Art Reis, K9XI and principal of Chicago’s Radio Art Enterprises, offers a tip that, while simple, can save you a lot of aggravation. The best part: You only need a pair of tweezers, a rubber band and maybe a tube of silicone sealant.

With the advent of 5G afflicting our C-Band satellite receivers, a lot of engineers have found themselves climbing ladders to get to their satellite LNBs, to add filters or change them out for new models with built-in 5G filters.

The tweezers are attached to the bolt as the nut is removed.

But it’s a real pain to remove and replace the hardware attaching an LNB to a feed horn. The hardware has a bad habit of falling out and, more often than not, getting lost in the grass or weeds below the dish. 

Years ago, a tower rigger taught me to install vertically mounted bolts with the nut on top. In other words, don’t drop the bolt through the hole. Pass it up from the bottom. This way, if the nut came loose and fell off, the bolt would fall out, making it easier to see that a bolt is missing.  

This is a great idea, except that juggling the device you are securing and holding that bolt until the nut gets started can be difficult. This is especially true for satellite dish LNBs. Here’s where Art’s tip comes in handy. (In Art’s situation, the LNB was being changed out.)

Wrap the rubber band around the tweezers enough times to hold the tweezers closed. As you remove the nut, open up the tweezers and clamp them around the bolt below the lock washer before you remove the nut, as shown in the first image. 

The tweezers prevent the bolt from falling out after the nut is removed from the LNB feed horn, as seen in the second image. 

The rubber band provides enough force to hold the bolt in place but not deform the bolt threads as vise grips might.

After the nut is removed, the tweezers hold the bolt in place effectively.

This technique also lets you use two hands or a pair of needle-nose pliers to place the lock washer and nut back on the bolt before tightening. 

Art cautions us to hand-tighten the hardware until all the mounting bolts are in place.

So what’s the sealant for? The square rubber gasket between the LNB and the feed horn is held in place with a little of the sealant, and that gasket must be used to ensure a water-tight connection. 

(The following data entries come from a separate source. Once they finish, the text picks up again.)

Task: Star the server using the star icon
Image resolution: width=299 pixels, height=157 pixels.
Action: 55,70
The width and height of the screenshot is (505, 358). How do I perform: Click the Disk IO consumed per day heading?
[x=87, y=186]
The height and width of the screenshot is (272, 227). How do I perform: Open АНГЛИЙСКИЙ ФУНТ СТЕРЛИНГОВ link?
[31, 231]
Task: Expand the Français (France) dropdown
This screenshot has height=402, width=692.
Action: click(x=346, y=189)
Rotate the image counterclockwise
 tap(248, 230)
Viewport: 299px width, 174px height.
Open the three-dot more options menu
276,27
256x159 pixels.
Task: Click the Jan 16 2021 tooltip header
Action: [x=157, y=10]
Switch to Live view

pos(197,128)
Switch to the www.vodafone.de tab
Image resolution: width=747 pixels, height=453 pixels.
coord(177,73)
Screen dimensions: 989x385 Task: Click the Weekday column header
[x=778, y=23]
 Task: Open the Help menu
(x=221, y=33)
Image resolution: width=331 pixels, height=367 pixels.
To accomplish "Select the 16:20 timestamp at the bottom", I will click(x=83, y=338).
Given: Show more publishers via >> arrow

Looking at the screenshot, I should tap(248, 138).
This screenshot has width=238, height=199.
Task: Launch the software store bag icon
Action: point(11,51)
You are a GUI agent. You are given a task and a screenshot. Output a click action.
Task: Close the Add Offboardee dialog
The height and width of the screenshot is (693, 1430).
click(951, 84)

Alternatively, if you have one of those little packets of silicone grease that come with coaxial RF connector kits, smear that grease around the groove in which the gasket is seated. Then add the gasket and the LNB to the feedhorn.  

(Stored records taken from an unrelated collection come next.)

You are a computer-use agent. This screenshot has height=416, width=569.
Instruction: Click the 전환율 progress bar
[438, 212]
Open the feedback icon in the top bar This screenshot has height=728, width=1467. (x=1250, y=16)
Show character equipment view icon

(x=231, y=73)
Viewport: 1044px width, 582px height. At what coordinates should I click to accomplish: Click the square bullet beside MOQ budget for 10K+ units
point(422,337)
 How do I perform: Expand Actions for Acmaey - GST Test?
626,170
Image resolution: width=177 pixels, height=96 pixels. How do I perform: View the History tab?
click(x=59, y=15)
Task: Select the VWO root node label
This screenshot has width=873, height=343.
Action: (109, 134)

The idea is to not lose that gasket and also make sure it is seated properly as you mate the two surfaces. 

If there is no gasket, or it gets lost or destroyed, a bead of sealant placed in the groove between the LNB and the feed horn will suffice, though it’s not as attractive a solution because it may ooze out as you tighten the bolts. Still, the sealant will provide a waterproof seal.   

[Read Another Workbench by John Bisset]

Wart removal

San Francisco veteran broadcast engineer Bill Ruck writes that he too belongs to the “I Hate Wall-Warts Club.”

The iLive AC Cube costs $26 from Walmart, but it might be unwieldy.

In the Sept. 14 column, we suggested using a three-prong to two-prong AC adaptor to prevent wall-warts from occupying more than one AC outlet. Bill says that an iLive AC Cube is another possible solution; however, both of these solutions are unwieldly. The wall-wart might fall or be knocked out of the adaptor socket.

Bill suggests the Jameco #2081801 as another alternative. This is a 1-foot extension cord that won’t take up two AC receptacles on a power strip, and they cost less than $3 each. Bill keeps several in his van, “just in case.”

Bill Ruck keeps a supply of Jameco one-foot power cords in his vehicle.